BEGIN ARTICLE

# `qlat.mpi` — Low-Level MPI Utilities

Source: `qlat/qlat/mpi.pyx`

> **Note:** Update this document when updating the source file.

## Outline

1. [Overview](#overview)
2. [MPI Communicator Lifecycle](#mpi-communicator-lifecycle)
   - [`begin`](#begin)
   - [`end`](#end)
3. [Node Layout Queries](#node-layout-queries)
   - [`get_size_node`](#get_size_node)
   - [`get_coor_node`](#get_coor_node)
4. [Global Sum Reductions](#global-sum-reductions)
   - [`glb_sum`](#glb_sum)
   - [Type-Specific Global Sums](#type-specific-global-sums)
5. [Broadcast Operations](#broadcast-operations)
   - [`bcast_long`, `bcast_double`, `bcast_complex`](#bcast_long-bcast_double-bcast_complex)
   - [`bcast_lat_data`](#bcast_lat_data)

END ARTICLE

WHAT TO WORK ON:
**a)** Answer these questions using the qlat.mpi document:
(i) What source file does the document cover?
(ii) Which numbered section of the outline lists `get_coor_node`?
(iii) According to the note, when should the document be updated?
**b)** Copy the part of the qlat.mpi document that starts at "3. [Node Layout" and ends with "5. [Broadcast Operations](#broadcast-operations)", keeping both of those.

BEGIN DATASET EXCERPTS

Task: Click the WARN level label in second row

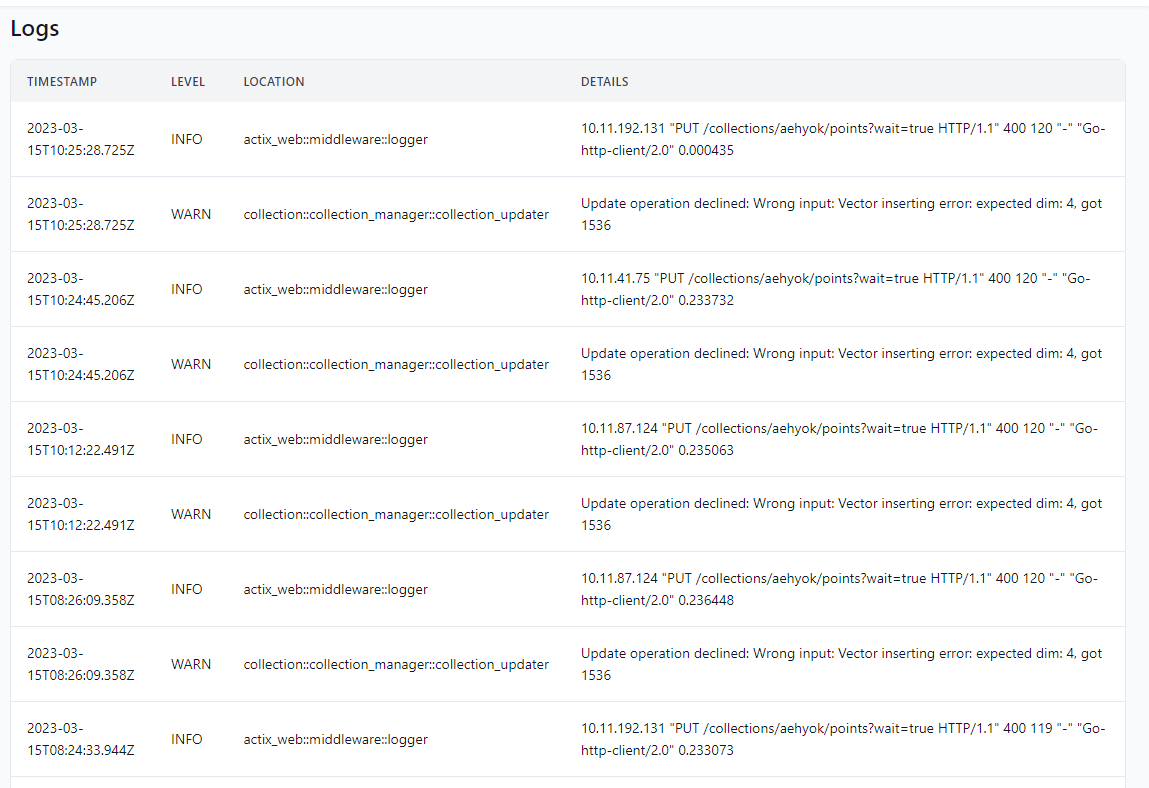Action: pyautogui.click(x=191, y=214)
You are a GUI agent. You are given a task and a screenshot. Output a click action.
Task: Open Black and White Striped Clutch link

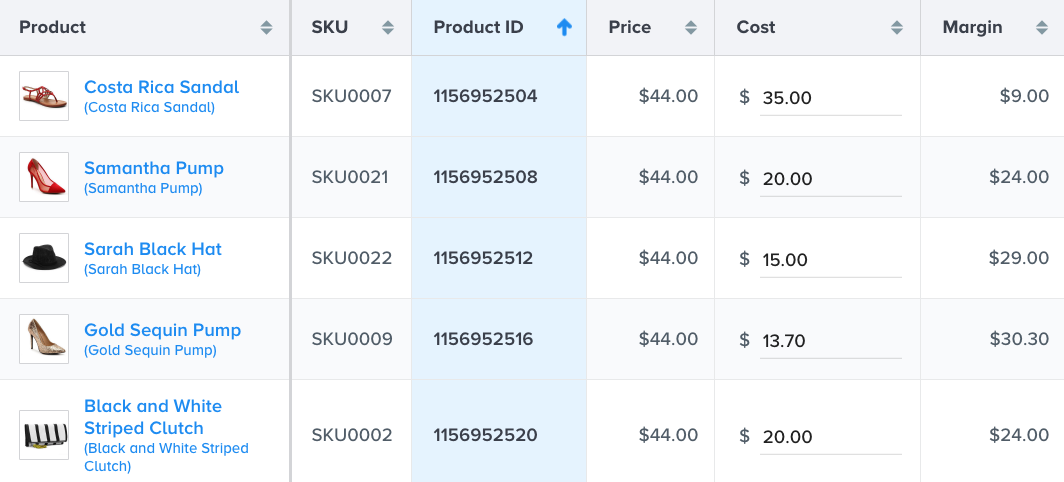pos(153,417)
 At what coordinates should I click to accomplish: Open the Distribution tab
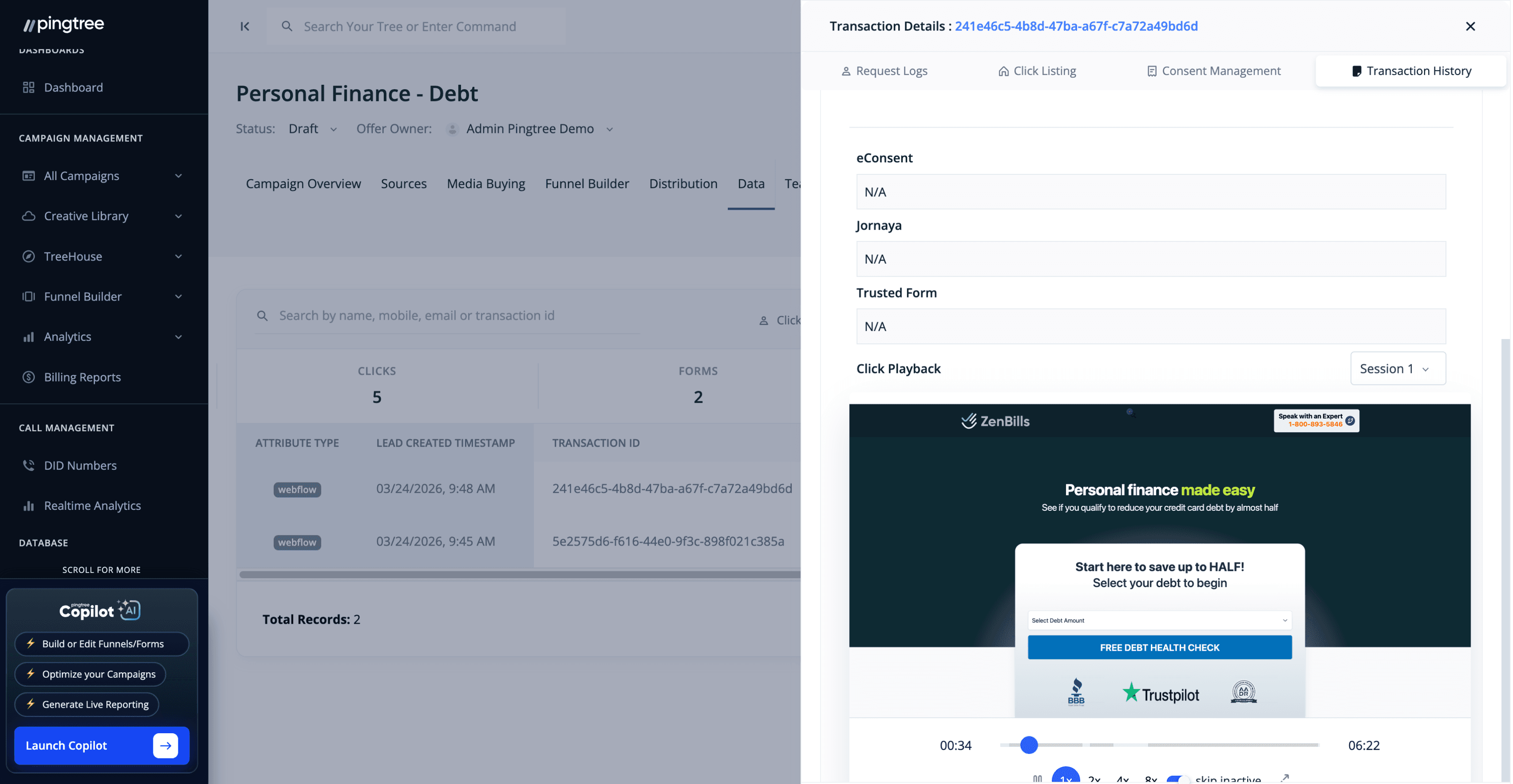click(x=683, y=183)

END DATASET EXCERPTS

SOLUTIONS:
**a)**
(i) `qlat/qlat/mpi.pyx`
(ii) Section 3, Node Layout Queries
(iii) When the source file is updated.

**b)**
3. [Node Layout Queries](#node-layout-queries)
   - [`get_size_node`](#get_size_node)
   - [`get_coor_node`](#get_coor_node)
4. [Global Sum Reductions](#global-sum-reductions)
   - [`glb_sum`](#glb_sum)
   - [Type-Specific Global Sums](#type-specific-global-sums)
5. [Broadcast Operations](#broadcast-operations)